Your objective ▸ Copy each entry exactly, leaving nothing out.

----- Provided entries

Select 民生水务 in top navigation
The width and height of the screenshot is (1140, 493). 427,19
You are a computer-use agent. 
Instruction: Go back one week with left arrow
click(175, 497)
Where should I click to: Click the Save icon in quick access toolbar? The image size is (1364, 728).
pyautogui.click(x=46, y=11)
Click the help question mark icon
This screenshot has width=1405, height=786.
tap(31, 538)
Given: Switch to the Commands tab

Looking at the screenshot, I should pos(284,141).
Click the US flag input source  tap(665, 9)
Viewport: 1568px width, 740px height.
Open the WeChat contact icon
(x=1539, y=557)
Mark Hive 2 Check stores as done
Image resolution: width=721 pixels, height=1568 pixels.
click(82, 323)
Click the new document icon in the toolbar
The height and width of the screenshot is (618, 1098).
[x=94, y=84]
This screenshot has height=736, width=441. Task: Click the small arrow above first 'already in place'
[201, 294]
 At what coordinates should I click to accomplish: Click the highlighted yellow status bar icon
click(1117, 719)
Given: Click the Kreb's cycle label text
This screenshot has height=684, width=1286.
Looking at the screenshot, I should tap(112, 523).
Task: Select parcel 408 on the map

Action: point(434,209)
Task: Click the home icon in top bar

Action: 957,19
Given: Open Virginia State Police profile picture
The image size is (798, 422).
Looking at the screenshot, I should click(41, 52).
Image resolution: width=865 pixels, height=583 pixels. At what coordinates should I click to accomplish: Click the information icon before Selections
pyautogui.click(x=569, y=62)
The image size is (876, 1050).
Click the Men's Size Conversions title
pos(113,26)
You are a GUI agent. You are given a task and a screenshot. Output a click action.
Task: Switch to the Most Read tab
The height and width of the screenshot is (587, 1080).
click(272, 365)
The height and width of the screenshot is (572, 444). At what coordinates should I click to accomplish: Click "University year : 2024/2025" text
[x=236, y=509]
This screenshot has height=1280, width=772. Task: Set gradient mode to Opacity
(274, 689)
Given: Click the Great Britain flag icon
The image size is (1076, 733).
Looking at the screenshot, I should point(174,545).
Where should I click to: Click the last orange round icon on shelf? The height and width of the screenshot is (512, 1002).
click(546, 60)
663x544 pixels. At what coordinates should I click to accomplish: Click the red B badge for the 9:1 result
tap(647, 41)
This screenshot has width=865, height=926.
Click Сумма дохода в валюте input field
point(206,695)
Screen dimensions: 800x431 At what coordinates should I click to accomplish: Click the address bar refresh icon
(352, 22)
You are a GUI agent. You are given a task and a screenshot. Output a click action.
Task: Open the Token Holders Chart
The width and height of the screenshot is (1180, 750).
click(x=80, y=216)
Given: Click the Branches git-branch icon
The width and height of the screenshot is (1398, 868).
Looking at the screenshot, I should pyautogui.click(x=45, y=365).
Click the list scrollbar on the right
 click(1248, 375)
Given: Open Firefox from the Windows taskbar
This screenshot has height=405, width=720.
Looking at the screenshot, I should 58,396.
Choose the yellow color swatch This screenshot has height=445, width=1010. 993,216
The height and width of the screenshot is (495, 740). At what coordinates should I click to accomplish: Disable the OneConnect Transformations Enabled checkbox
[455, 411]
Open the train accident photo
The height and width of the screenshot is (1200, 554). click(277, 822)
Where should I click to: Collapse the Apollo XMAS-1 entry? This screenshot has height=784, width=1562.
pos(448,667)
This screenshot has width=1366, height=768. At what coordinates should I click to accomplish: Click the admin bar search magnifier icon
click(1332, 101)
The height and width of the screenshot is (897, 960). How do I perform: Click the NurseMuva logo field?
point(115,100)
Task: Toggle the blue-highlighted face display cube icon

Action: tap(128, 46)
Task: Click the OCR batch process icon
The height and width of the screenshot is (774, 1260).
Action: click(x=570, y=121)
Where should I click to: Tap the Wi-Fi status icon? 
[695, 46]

----------

Solution below ▸
Select 民生水务 in top navigation
The width and height of the screenshot is (1140, 493). 427,19
You are a computer-use agent. 
Instruction: Go back one week with left arrow
click(175, 497)
Where should I click to: Click the Save icon in quick access toolbar? The image size is (1364, 728).
pyautogui.click(x=46, y=11)
Click the help question mark icon
This screenshot has width=1405, height=786.
tap(31, 538)
Given: Switch to the Commands tab

Looking at the screenshot, I should pos(284,141).
Click the US flag input source  tap(665, 9)
Viewport: 1568px width, 740px height.
Open the WeChat contact icon
(x=1539, y=557)
Mark Hive 2 Check stores as done
Image resolution: width=721 pixels, height=1568 pixels.
click(82, 323)
Click the new document icon in the toolbar
The height and width of the screenshot is (618, 1098).
[x=94, y=84]
This screenshot has height=736, width=441. Task: Click the small arrow above first 'already in place'
[201, 294]
 At what coordinates should I click to accomplish: Click the highlighted yellow status bar icon
click(1117, 719)
Given: Click the Kreb's cycle label text
This screenshot has height=684, width=1286.
Looking at the screenshot, I should tap(112, 523).
Task: Select parcel 408 on the map

Action: point(434,209)
Task: Click the home icon in top bar

Action: 957,19
Given: Open Virginia State Police profile picture
The image size is (798, 422).
Looking at the screenshot, I should click(41, 52).
Image resolution: width=865 pixels, height=583 pixels. At what coordinates should I click to accomplish: Click the information icon before Selections
pyautogui.click(x=569, y=62)
The image size is (876, 1050).
Click the Men's Size Conversions title
pos(113,26)
You are a GUI agent. You are given a task and a screenshot. Output a click action.
Task: Switch to the Most Read tab
The height and width of the screenshot is (587, 1080).
click(272, 365)
The height and width of the screenshot is (572, 444). At what coordinates should I click to accomplish: Click "University year : 2024/2025" text
[x=236, y=509]
This screenshot has height=1280, width=772. Task: Set gradient mode to Opacity
(274, 689)
Given: Click the Great Britain flag icon
The image size is (1076, 733).
Looking at the screenshot, I should point(174,545).
Where should I click to: Click the last orange round icon on shelf? The height and width of the screenshot is (512, 1002).
click(546, 60)
663x544 pixels. At what coordinates should I click to accomplish: Click the red B badge for the 9:1 result
tap(647, 41)
This screenshot has width=865, height=926.
Click Сумма дохода в валюте input field
point(206,695)
Screen dimensions: 800x431 At what coordinates should I click to accomplish: Click the address bar refresh icon
(352, 22)
You are a GUI agent. You are given a task and a screenshot. Output a click action.
Task: Open the Token Holders Chart
The width and height of the screenshot is (1180, 750).
click(x=80, y=216)
Given: Click the Branches git-branch icon
The width and height of the screenshot is (1398, 868).
Looking at the screenshot, I should pyautogui.click(x=45, y=365).
Click the list scrollbar on the right
 click(1248, 375)
Given: Open Firefox from the Windows taskbar
This screenshot has height=405, width=720.
Looking at the screenshot, I should 58,396.
Choose the yellow color swatch This screenshot has height=445, width=1010. 993,216
The height and width of the screenshot is (495, 740). At what coordinates should I click to accomplish: Disable the OneConnect Transformations Enabled checkbox
[455, 411]
Open the train accident photo
The height and width of the screenshot is (1200, 554). click(277, 822)
Where should I click to: Collapse the Apollo XMAS-1 entry? This screenshot has height=784, width=1562.
pos(448,667)
This screenshot has width=1366, height=768. At what coordinates should I click to accomplish: Click the admin bar search magnifier icon
click(1332, 101)
The height and width of the screenshot is (897, 960). How do I perform: Click the NurseMuva logo field?
point(115,100)
Task: Toggle the blue-highlighted face display cube icon

Action: tap(128, 46)
Task: Click the OCR batch process icon
The height and width of the screenshot is (774, 1260).
Action: click(x=570, y=121)
Where should I click to: Tap the Wi-Fi status icon? 
[695, 46]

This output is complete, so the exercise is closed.